Apart from the complete absence of what would constitute a satisfactory theological argument; the thing that screamed out me is that evolution is not determined by theology, but by science. One simply does not decide to believe evolution on the basis of clever philosophy. One accepts evolution due to the weight of evidence and experimental demonstration over the past 100+ years.

I think I get what Todd is trying to do though. In my creationist days I was very much of the opinion that the only right conclusion for the Christian was creation. My viewpoint was (and to a certain extent still is) that evolution creates too many problems at the root of Christian theology that the two are at least problematic roommates. In that respect I certainly sympathise with Todd’s question and can see that he at least believes he is trying to engage in an honest bit of soul searching.

The base problem with his question is that it starts from the point of view that there is a factual truth behind Christian theology. Regardless of where he goes with his answers, he will not at any point ask the question, “is it possible there is no God and no literal creation?” If anything of the kind is entertained, it will be rhetorical only and not for a second considered seriously.

This is what held me back for many years. My view of evolution was dictated by my adherence to Christianity. This is a scientifically unhealthy place to be.

Thankfully, I wasn’t so jaded that I would reject Christians who accepted evolution. In that regards I held a view that differences in opinion about evolution were not worth losing friends over.

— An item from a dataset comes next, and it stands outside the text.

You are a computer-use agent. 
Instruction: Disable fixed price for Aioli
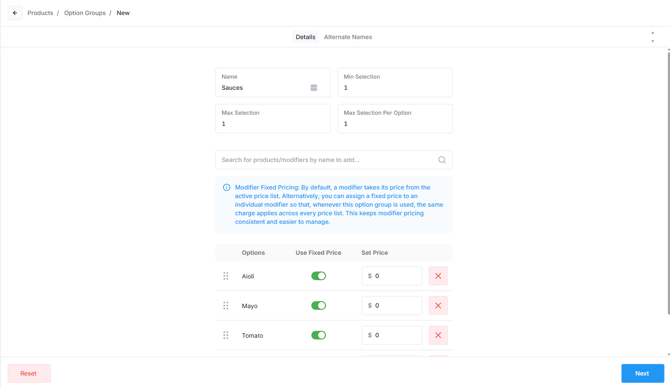(x=318, y=276)
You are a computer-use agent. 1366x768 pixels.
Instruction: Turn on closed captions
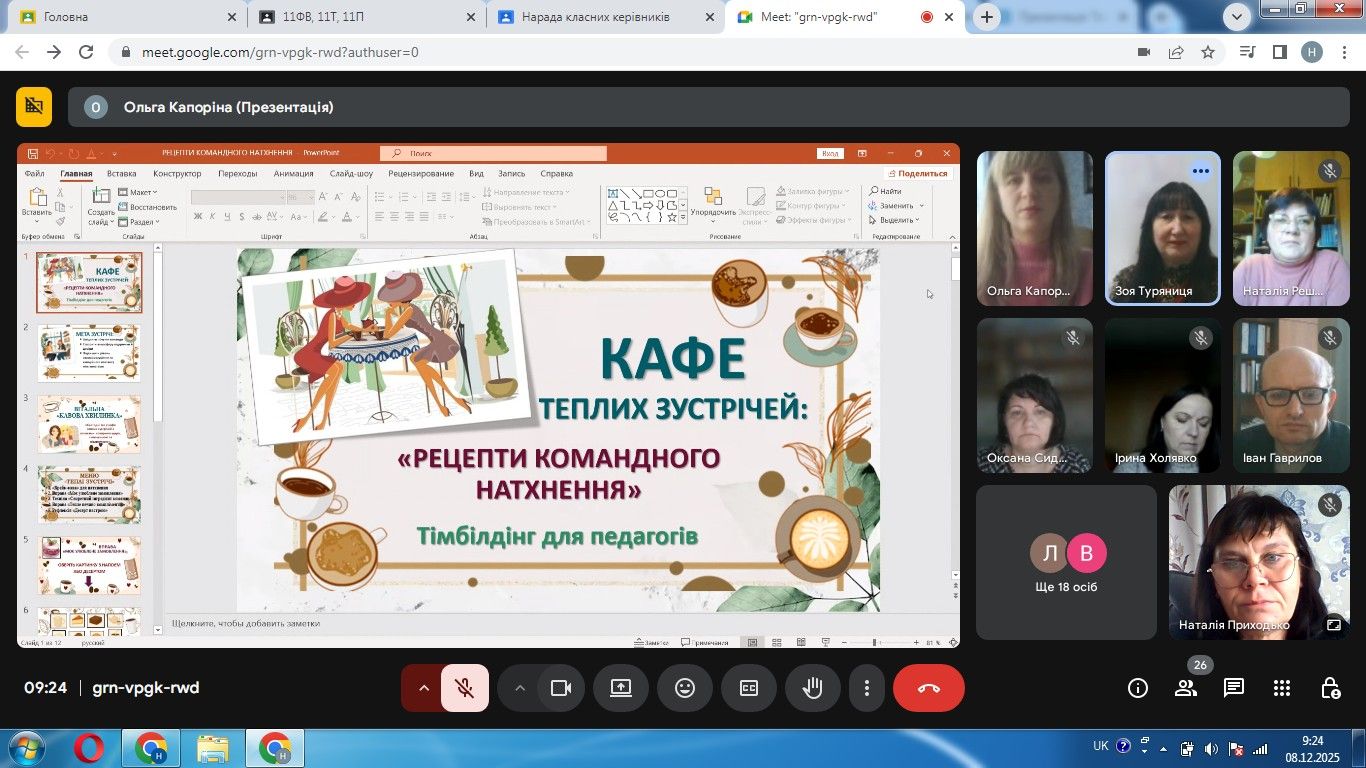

I have added Todd’s blog to my reader and I will be interested in what posts he comes up with on the subject. I want to see where he goes with this and I want to see if there are any old and familiar misunderstandings.

Above all though, I want to see Todd face the question of what would he do if he honestly and critically, without bias, examined the evidence of evolution and used that same scientific integrity to equally question creationism.